▶ [Records for the task]
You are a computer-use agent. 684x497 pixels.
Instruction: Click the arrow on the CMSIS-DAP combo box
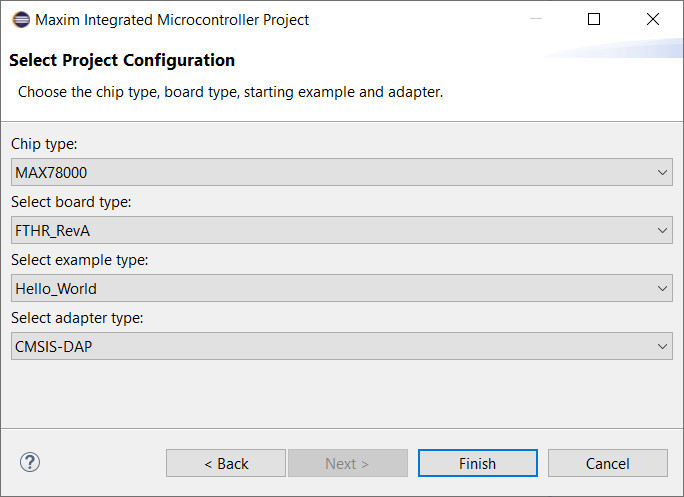coord(663,346)
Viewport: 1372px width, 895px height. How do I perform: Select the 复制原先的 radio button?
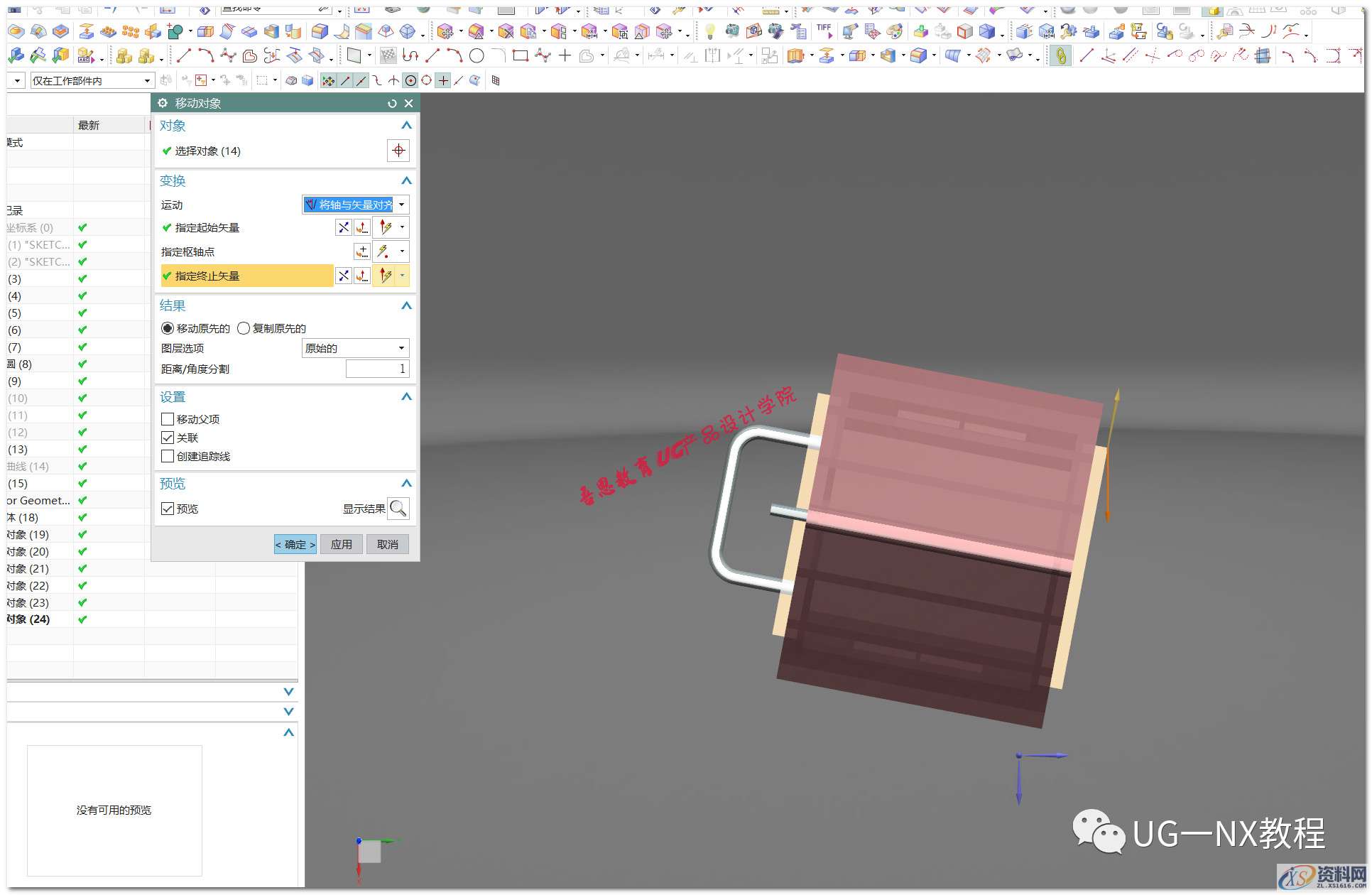pyautogui.click(x=244, y=328)
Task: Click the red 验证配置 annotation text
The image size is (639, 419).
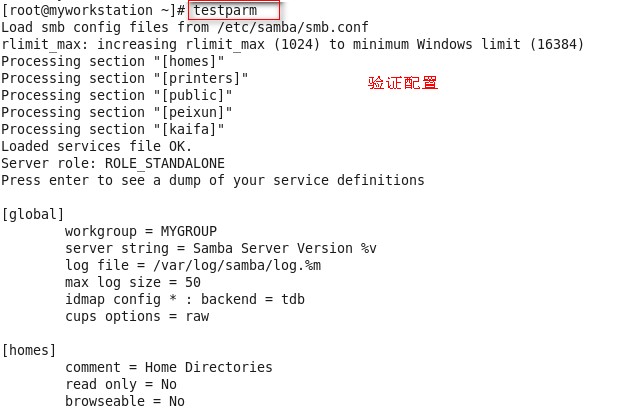Action: [x=403, y=83]
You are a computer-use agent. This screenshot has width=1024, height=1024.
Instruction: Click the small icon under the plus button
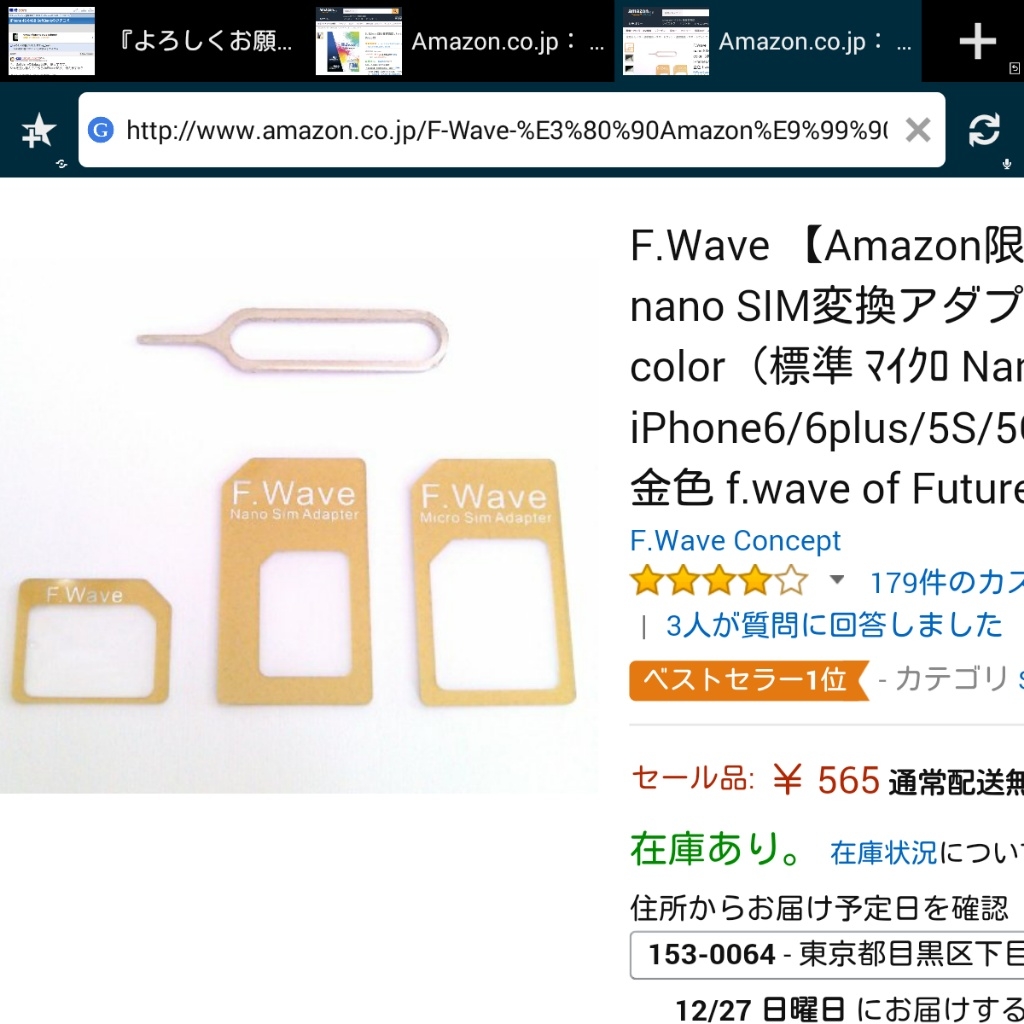coord(1014,68)
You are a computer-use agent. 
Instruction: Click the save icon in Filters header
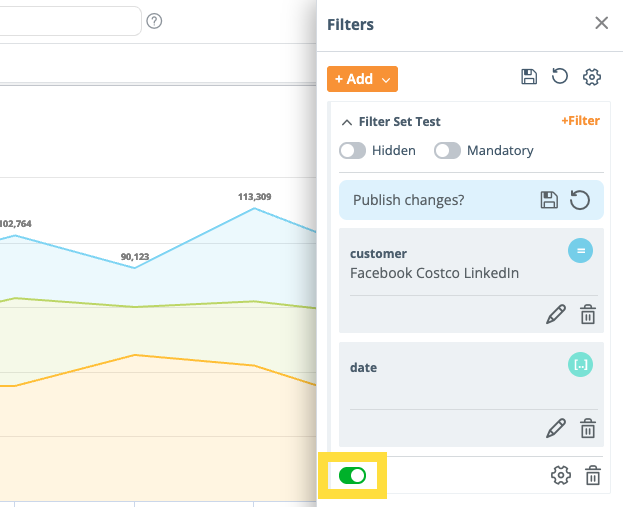pyautogui.click(x=529, y=78)
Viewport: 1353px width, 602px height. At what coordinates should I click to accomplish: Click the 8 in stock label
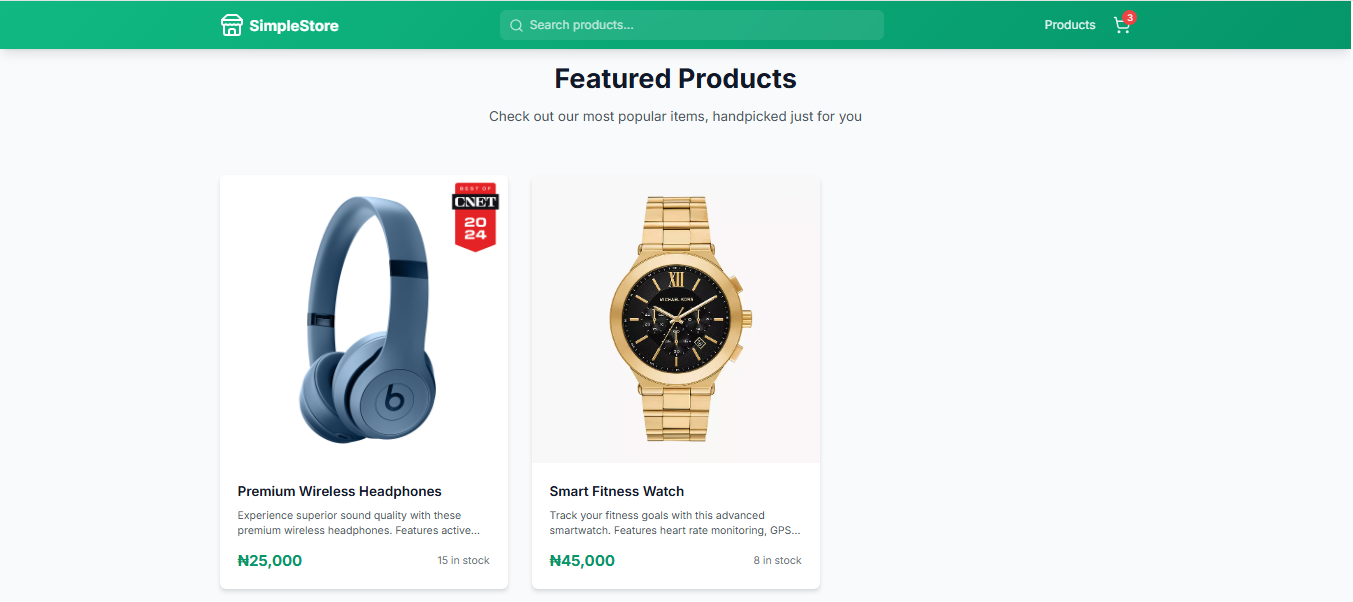click(x=777, y=560)
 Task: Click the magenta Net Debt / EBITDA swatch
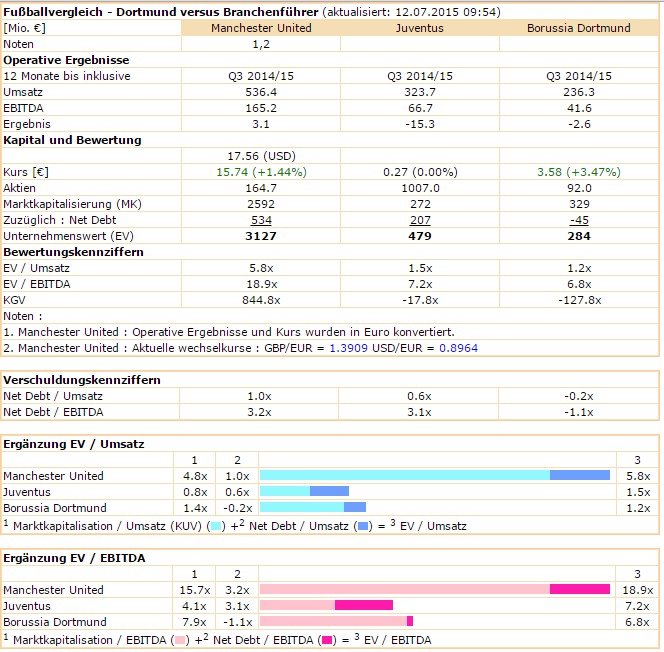326,640
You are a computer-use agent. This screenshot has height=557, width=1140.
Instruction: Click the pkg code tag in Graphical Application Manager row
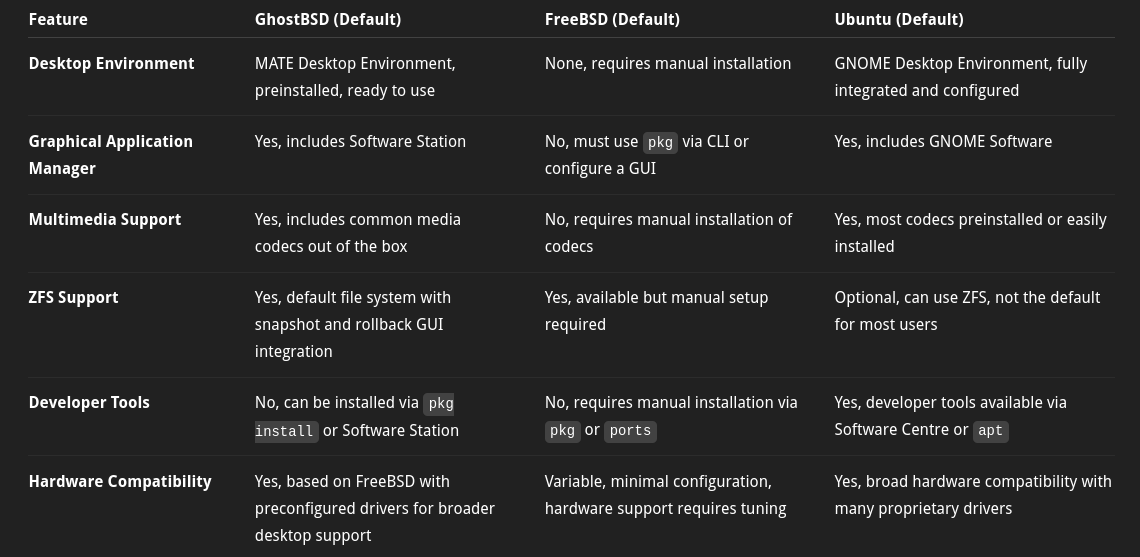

▶ [Brief] Express the records, from the line containing "Task: Click the magenta" through the end of the records, as a JSON list of strings with one string per line, omitting blank lines and leaving the pictures out.

▶ [The reply]
[
  " Task: Click the magenta Net Debt / EBITDA swatch",
  "326,640",
  "You are a computer-use agent. This screenshot has height=557, width=1140.",
  "Instruction: Click the pkg code tag in Graphical Application Manager row"
]